Der verlorene Bruder by Lenari
Summary: Was weiter geschah...
(Spoiler: 2x08 - Family / Der verlorene Sohn; FanFiction: Der verlorene Sohn)
Categories: Stargate SG-1 Characters: Jack O’Neill (SG-1)
Genre: General, post-Epi
Challenges: Keine
Series: Keine
Chapters: 1 Completed: Ja Word count: 1432 Read: 2285 Published: 15.04.14 Updated: 15.04.14
Story Notes:
Eigentlich wollte ich ja keine Fortsetzung zu „Der verlorene Sohn“ mehr schreiben, aber all die lieben Feedbacks haben mich dann doch vom Gegenteil überzeugt. Außerdem muss ich doch aufklären, von welchem Kind im ersten Teil die ganze Zeit die Rede war, auch wenn ich selbst noch nicht ganz weiß, wie ich das anstellen soll. Aber wenn ihr diese FF lest, habe ich es wohl doch geschafft.

1. Kapitel 1 by Lenari

Kapitel 1 by Lenari
Der verlorene Bruder


Ich ließ mich vollkommen erschlagen ins Bett sinken und schloss erschöpft die Augen. Es war ein langer, anstrengender Tag gewesen und ich hatte mich immer noch nicht richtig akklimatisiert. Ich wollte nur noch eines, schlafen. Etwas, das mir jedoch nicht gelang, denn kaum das ich es versuchte, huschte das Gesicht meines Sohnes durch meinen Geist. Er war einige Jahre älter, fast erwachsen und doch immer noch ein Kind, größer und reifer als damals.

Für einen Traum war es zu real gewesen, zu verwirrend und dennoch unwirklich. Er hatte so anders ausgesehen, als ich es mir immer vorgestellt hatte, ich konnte ihn mir nicht einfach eingebildet haben. Charlie war bei mir gewesen, das wusste ich einfach. Er hatte mir geholfen, er hatte mir das Wissen genommen, welches mich umgebracht hätte und doch war einiges zurückgeblieben. Nur einzelne Fragmente, aber sie veränderten bereits alles. Unser ganzes Dasein nahm neue Formen der Existenz an.

Mir war jedoch auch klar, dass wir noch nicht bereit waren, dieses Wissen auch zu akzeptieren, deswegen hatte ich es für mich behalten und vorgegeben, nichts mehr zu wissen. Irgendwann würde ich alles aufklären, doch im Moment wollte ich nur eines, schlafen. Ich hatte es mir verdient, auch wenn Daniel gemeint hatte, dass ich doch eigentlich genug Zeit gehabt haben musste, mich auszuruhen. Er hatte gut reden. Ihm war ja auch nicht beinahe der Schädel weggesprengt worden.

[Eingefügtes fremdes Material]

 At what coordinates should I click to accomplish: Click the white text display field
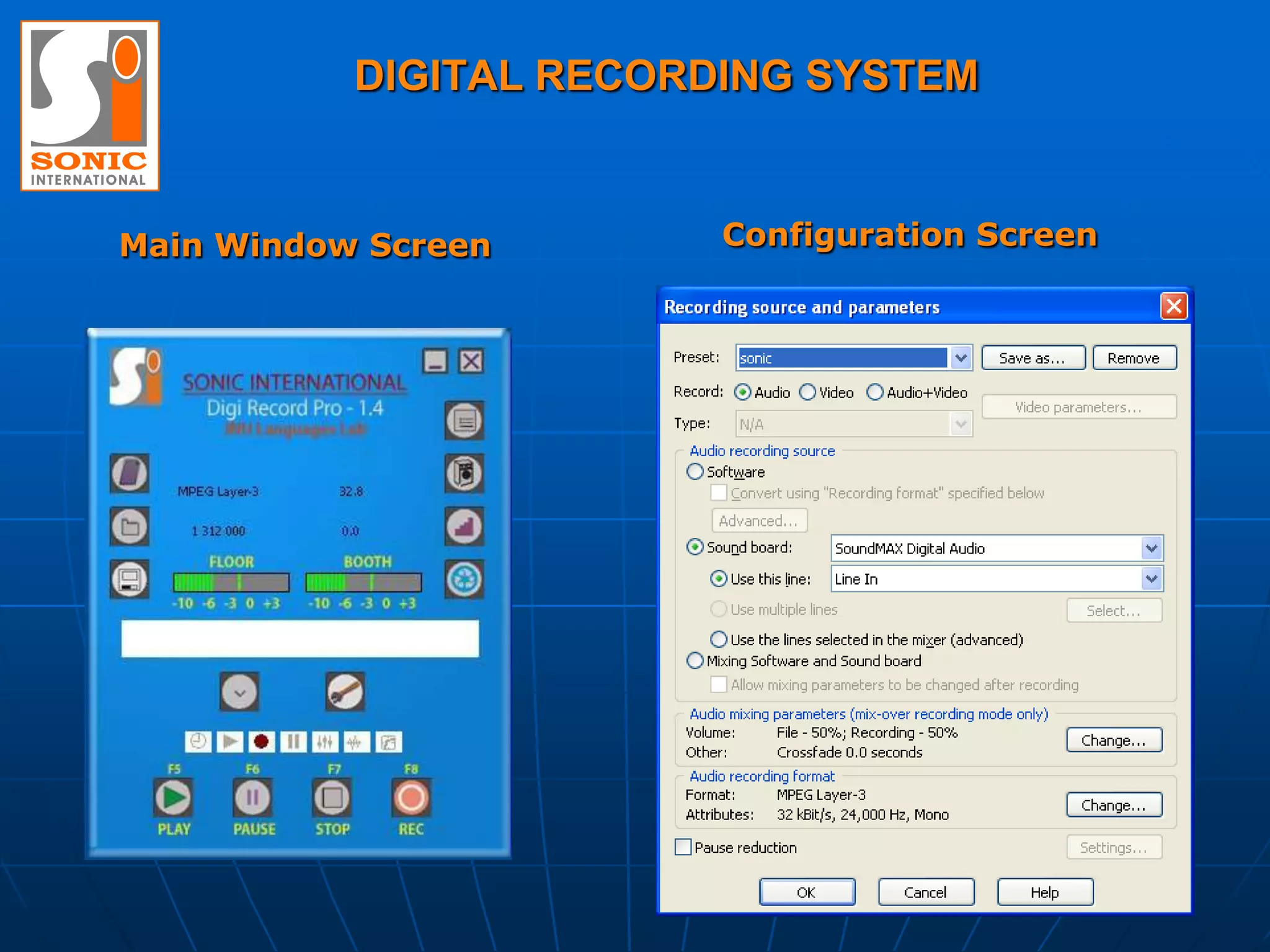coord(300,638)
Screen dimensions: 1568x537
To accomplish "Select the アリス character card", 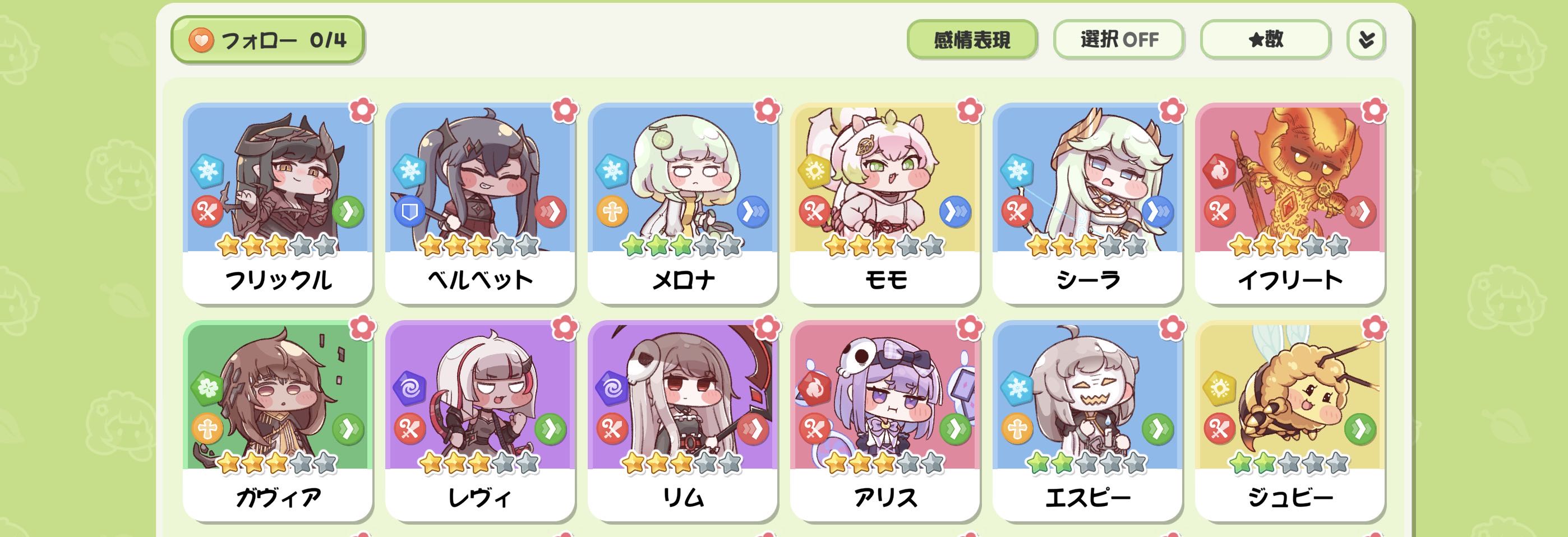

Wie immer, wenn ich mich erholen wollte, riss mich irgendetwas vom meinem Nichtstun los und zwang mich mit Nachdruck, nachzusehen, was dieser Lärm zu bedeuten hatte. Diesmal war es St. Seilers Stimme, die mich aufforderte, in den Besprechungsraum zu kommen. Ich spielte wie jedes Mal mit dem Gedanken, es einfach zu ignorieren und Entscheidungen anderen zu überlassen, doch es lag nicht in meiner Natur, zuzusehen oder mich gar abzuwenden. Ich war alles andere als neugierig, nur viel zu patriotisch. Also erhob ich mich doch noch stöhnend von meinem Bett und folgte dem Gang in Richtung Besprechungsraum, nachdem ich mein Quartier verlassen hatte.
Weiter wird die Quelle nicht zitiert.